## Problem set
1. Decide whether each statement agrees with the Valid Anagram write-up, answering yes or no and quoting the words from the write-up that settle it: (a) strings of unequal length are ruled out as anagrams; (b) the extra space is given as O(n); (c) the frequency counter holds at most 26 entries.
2. According to the Valid Anagram write-up, what does n stand for in its time complexity?
3. Print the part of the Valid Anagram write-up starting at "O(n), where n" and ending at "of the alphabet).".
--- Begin Page extract ---
242. Valid Anagram

Intuition

An anagram of a string is another string that contains the same characters, only the order of characters can be different.

Approach

1. Initial Check:

If the lengths of the two strings s and t are not equal, they cannot be anagrams, so return False.

1. Frequency Count: Use a frequency counter (hashmap) to count occurrences of each character in both strings.
2. Comparison: Compare the frequency counts of both strings. If they match, t is an anagram of s; otherwise, it is not.

Complexity

Time Complexity:

O(n), where n is the length of the strings s and t. This is because we iterate through each string once to build the frequency counters and then compare them.

Space Complexity:

O(1) extra space, since the frequency counter will have at most 26 entries (for each letter of the alphabet).

Code

C++

class Solution {
public:
    bool isAnagram(string s, string t) {
        string sortedS = sortString(s);
        string sortedT = sortString(t);
        
        return sortedS == sortedT;
    }
private:
    string sortString(string str) {
        sort(str.begin(), str.end());
        return str;
    }
};

Python

class Solution:
    def isAnagram(self, s: str, t: str) -> bool:
        return self.sortString(s) == self.sortString(t)
--- End Page extract ---
--- Begin Supplied material ---
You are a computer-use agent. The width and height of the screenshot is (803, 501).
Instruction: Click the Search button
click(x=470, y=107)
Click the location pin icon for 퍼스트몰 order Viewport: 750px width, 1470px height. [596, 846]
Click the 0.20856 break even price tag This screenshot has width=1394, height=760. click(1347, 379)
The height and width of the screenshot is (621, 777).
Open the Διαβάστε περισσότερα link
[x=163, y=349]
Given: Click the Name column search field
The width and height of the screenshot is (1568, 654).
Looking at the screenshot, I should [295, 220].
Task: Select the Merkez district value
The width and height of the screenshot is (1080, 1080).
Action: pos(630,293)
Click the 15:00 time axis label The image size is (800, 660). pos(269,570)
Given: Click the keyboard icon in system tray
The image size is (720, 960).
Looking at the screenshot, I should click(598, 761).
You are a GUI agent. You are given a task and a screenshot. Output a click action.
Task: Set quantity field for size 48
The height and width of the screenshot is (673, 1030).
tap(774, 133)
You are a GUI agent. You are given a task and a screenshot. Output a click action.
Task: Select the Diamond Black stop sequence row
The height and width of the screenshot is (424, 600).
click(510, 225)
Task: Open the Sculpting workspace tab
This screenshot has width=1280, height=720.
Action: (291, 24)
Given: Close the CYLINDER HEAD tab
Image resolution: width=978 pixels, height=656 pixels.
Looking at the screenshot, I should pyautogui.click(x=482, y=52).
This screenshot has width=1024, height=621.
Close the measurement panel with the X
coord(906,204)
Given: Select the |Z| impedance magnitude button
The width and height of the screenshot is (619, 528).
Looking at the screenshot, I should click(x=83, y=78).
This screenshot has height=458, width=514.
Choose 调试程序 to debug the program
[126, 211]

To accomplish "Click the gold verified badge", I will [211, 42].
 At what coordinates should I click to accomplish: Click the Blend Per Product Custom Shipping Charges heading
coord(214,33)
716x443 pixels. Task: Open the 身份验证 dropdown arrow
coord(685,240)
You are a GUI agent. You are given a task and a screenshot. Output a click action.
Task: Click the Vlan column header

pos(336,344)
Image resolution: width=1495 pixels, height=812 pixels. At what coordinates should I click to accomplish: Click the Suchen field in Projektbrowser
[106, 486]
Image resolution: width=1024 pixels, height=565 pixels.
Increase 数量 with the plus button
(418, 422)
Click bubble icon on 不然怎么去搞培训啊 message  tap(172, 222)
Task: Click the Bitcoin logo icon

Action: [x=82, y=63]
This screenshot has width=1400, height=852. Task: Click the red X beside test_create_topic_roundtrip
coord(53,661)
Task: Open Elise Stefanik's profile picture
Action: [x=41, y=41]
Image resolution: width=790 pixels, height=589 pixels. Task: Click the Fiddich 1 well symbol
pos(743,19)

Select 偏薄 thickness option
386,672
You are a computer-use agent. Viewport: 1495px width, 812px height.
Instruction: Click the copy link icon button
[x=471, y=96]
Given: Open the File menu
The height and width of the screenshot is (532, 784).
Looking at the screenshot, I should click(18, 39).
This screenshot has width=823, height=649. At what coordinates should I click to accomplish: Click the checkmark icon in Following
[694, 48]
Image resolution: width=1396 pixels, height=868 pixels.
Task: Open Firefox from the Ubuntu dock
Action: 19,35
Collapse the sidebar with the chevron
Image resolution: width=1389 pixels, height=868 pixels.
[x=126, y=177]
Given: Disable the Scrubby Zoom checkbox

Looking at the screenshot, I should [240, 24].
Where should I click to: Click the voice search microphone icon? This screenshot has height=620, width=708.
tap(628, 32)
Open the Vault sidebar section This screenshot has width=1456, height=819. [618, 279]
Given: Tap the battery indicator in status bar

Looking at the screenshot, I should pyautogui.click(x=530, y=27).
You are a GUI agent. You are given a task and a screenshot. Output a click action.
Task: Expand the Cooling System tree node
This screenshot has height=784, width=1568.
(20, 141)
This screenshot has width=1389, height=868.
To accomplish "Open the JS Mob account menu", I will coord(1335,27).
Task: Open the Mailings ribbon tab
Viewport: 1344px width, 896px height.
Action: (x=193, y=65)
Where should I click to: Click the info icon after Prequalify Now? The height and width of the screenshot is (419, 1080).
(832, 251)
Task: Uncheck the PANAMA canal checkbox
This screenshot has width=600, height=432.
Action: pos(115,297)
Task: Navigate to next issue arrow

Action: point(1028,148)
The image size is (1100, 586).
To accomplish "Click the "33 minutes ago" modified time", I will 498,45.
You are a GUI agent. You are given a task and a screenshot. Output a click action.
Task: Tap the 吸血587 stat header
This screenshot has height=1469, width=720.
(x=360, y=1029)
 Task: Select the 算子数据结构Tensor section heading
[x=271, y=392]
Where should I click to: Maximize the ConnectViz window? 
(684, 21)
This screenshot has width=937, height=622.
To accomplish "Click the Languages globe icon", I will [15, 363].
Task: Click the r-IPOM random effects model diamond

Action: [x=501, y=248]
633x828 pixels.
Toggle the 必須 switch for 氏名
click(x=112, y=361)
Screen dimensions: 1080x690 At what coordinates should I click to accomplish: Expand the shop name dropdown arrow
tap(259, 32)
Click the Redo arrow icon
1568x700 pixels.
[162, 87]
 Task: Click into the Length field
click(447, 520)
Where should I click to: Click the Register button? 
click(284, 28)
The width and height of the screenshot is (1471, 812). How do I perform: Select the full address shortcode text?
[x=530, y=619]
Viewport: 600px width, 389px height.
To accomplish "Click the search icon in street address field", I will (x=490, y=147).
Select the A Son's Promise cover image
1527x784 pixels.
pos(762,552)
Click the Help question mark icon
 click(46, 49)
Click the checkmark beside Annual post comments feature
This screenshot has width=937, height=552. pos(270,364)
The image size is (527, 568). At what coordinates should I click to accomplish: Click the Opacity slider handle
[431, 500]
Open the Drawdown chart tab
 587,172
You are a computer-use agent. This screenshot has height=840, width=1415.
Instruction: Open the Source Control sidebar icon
--- End Supplied material ---
## Per-task outputs
1.
(a) Yes: "If the lengths of the two strings s and t are not equal, they cannot be anagrams"
(b) No: "O(1) extra space"
(c) Yes: "the frequency counter will have at most 26 entries"

2. n is the length of the strings s and t.

3.
O(n), where n is the length of the strings s and t. This is because we iterate through each string once to build the frequency counters and then compare them.

Space Complexity:

O(1) extra space, since the frequency counter will have at most 26 entries (for each letter of the alphabet).